County Connections: Sen. Jimmy Higdon talks lessons learned from time in GOP leadership, his push to expand expungement law

10/25/2017 02:56 PM

LEBANON — State Sen. Jimmy Higdon is doing some homework before he’s called to take the gavel as Senate president pro tem in next year’s legislative session.

“I’ve looked at my cheatsheets that are up on the podium, and we do have several sessions scheduled to make sure that I do have some practice before I’m called into duty,” Higdon said in an interview Saturday at his home.

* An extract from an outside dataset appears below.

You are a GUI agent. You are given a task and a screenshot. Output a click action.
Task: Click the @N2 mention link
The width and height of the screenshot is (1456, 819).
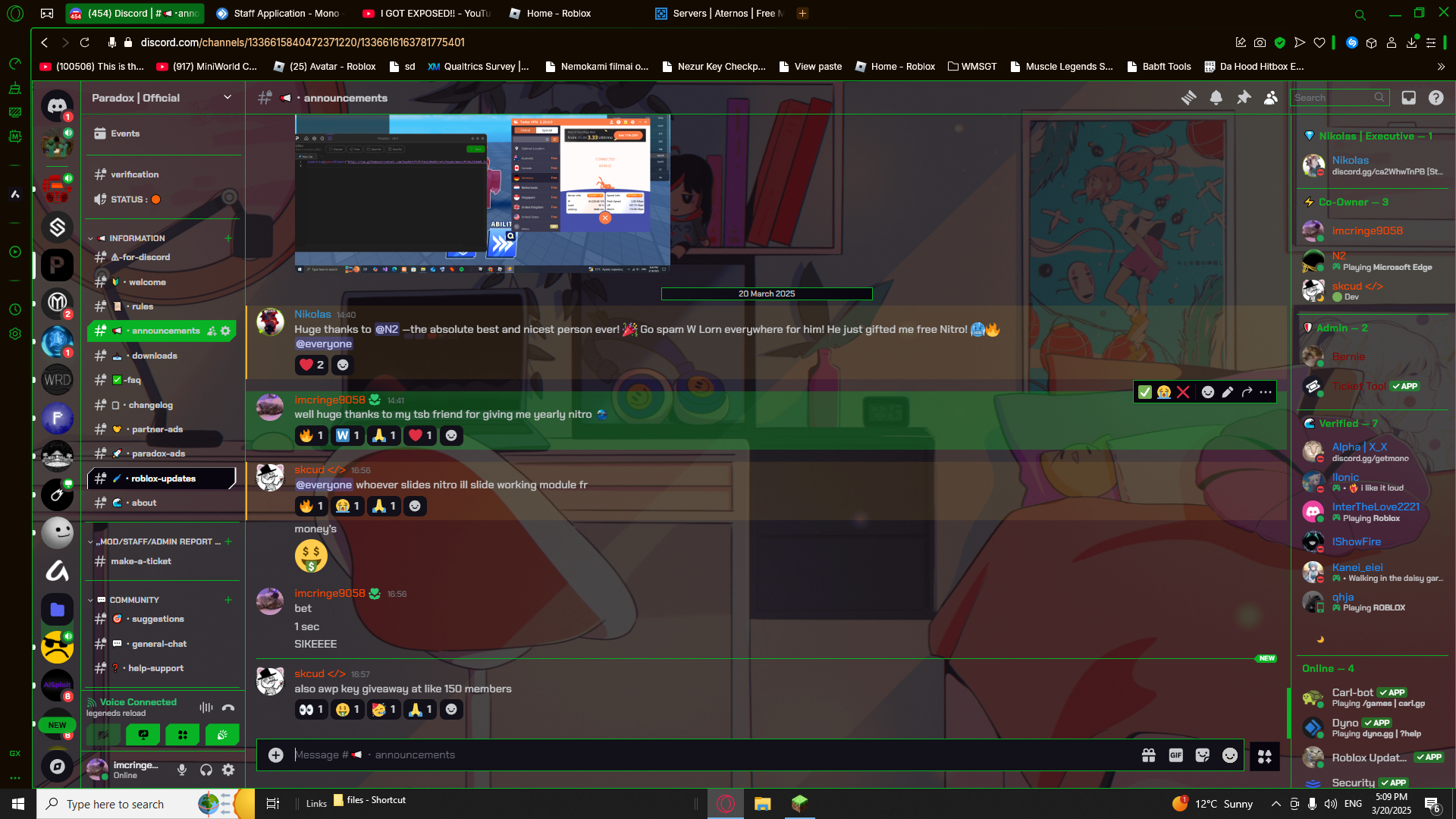[x=386, y=329]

The Republican senator who represents Marion, Casey, Spencer, Nelson and part of Jefferson counties isn’t new to Senate leadership, most recently serving as the upper chamber’s majority whip since the 2015 session.

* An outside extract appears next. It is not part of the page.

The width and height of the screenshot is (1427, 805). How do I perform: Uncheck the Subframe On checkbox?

Higdon learned a lot in his first leadership election, saying he put the cart before the horse by running for whip before he was appointed to chair the Senate Veterans, Military Affairs and Public Protection Committee in 2013.

“Those two years as a committee chairman taught me a lot, and I think it’d be very difficult today to serve in leadership and not have been a committee chairman because I work so closely with committee chairmen and they come to leadership for advice,” he said.

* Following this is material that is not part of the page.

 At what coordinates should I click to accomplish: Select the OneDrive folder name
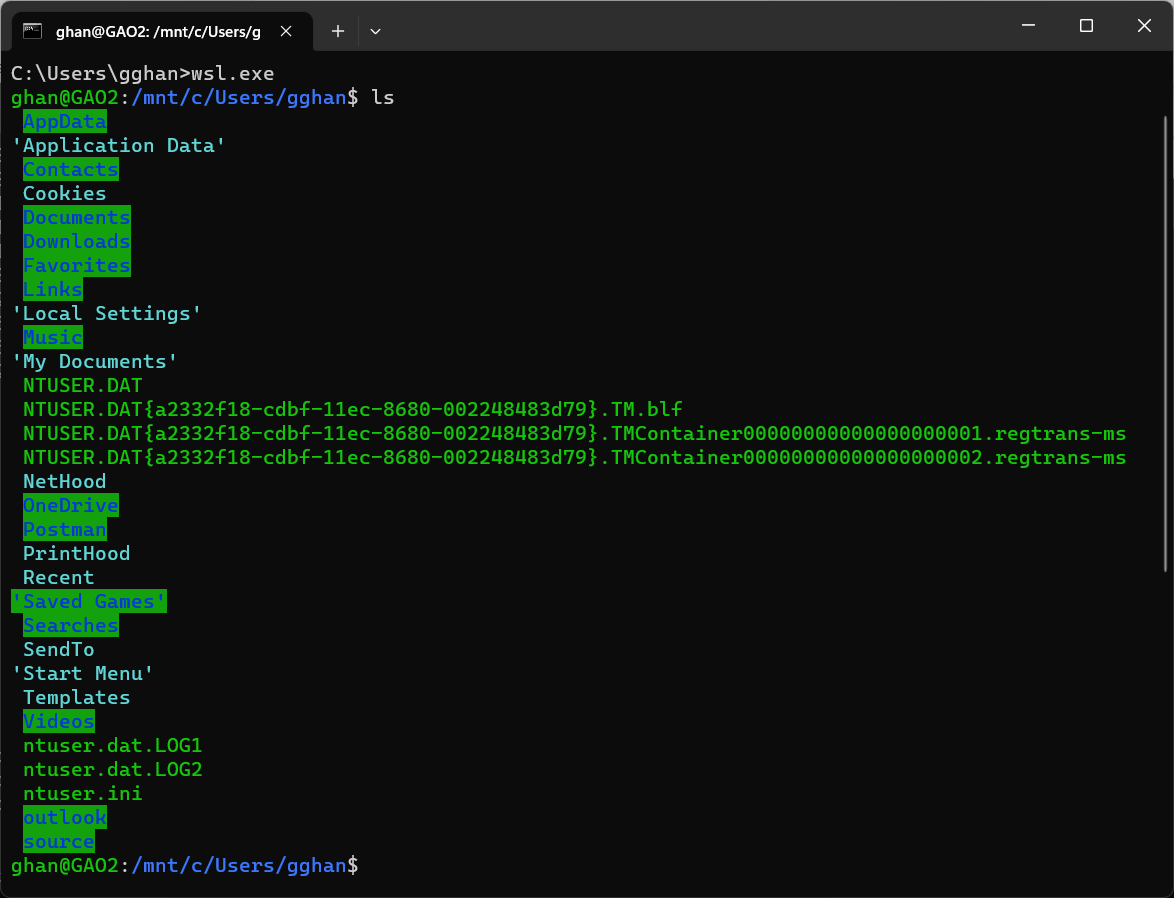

Higdon has lived in Lebanon for most of his life, graduating from the inaugural class at Marion County High School in 1971.

He’s seen tremendous growth in his community, with the county now home to about 5,000 manufacturing jobs.

His son, Jim Higdon, has also authored a book on Kentucky’s most notorious marijuana syndicate that was based in Marion County, the Cornbread Mafia.

But Jimmy Higdon is probably best known in the halls of the Capitol for taking on a shoplifter at the grocery store he ran in 2010.

The incident, in which the man got away before he was later captured and deported, also led to some good-natured ribbing at home, including from his old football coach.

“He was a stickler about tackling, and he came in the front door of my store and he hollered all the way across the store, ‘Higdon! You didn’t wrap him up,’” Higdon recalled.

“And if you look at the video, I’m trying to one-arm this guy, and this guy was stout, and if you look and see in my other hand, I’m trying to put away my brand new iPhone that I’d just got and had read about people breaking the glass on them and how easy they were to damage.”

While his days as a grocer as behind him, Higdon is focused on his work in Frankfort.

Beyond the larger issues of pension reform and crafting a budget, he hopes to expand the list of nonviolent, nonsexual Class D felonies eligible for expungement after 10- and 15-year waiting periods. Some felonies on his radar include impersonating a police officer and trafficking small amounts of marijuana.

“I’ve done a lot of work to try to make it a very narrow group of Class D felonies and concentrate on 15 or 20 additional felonies that we could possibly run them up the flagpole and see if we can have those included in expungement also,” Higdon said.

“They’re a little more offensive, so we’ll ask for more time, more than the five years that the first bill (House Bill 40) includes and even some of them up to 15 years, but you know, House Bill 40 seems to be working very well,” he added.

Higdon has heard more and more from people who have had their lives impacted by mistakes they’ve made years ago, and he hopes the legislation he plans to introduce makes it easier for Kentuckians to get back in the workforce.

He says a number of those impacted accepted plea deals that did not include jail time, but the felonies on their records do enough damage when they’re on the job hunt.

“That was very attractive to a lot of people, and a lot of people pleaded to those type of Class D felonies not knowing that it was really a life sentence,” Higdon said. “It was a little cloud that would follow them for the rest of their lives.”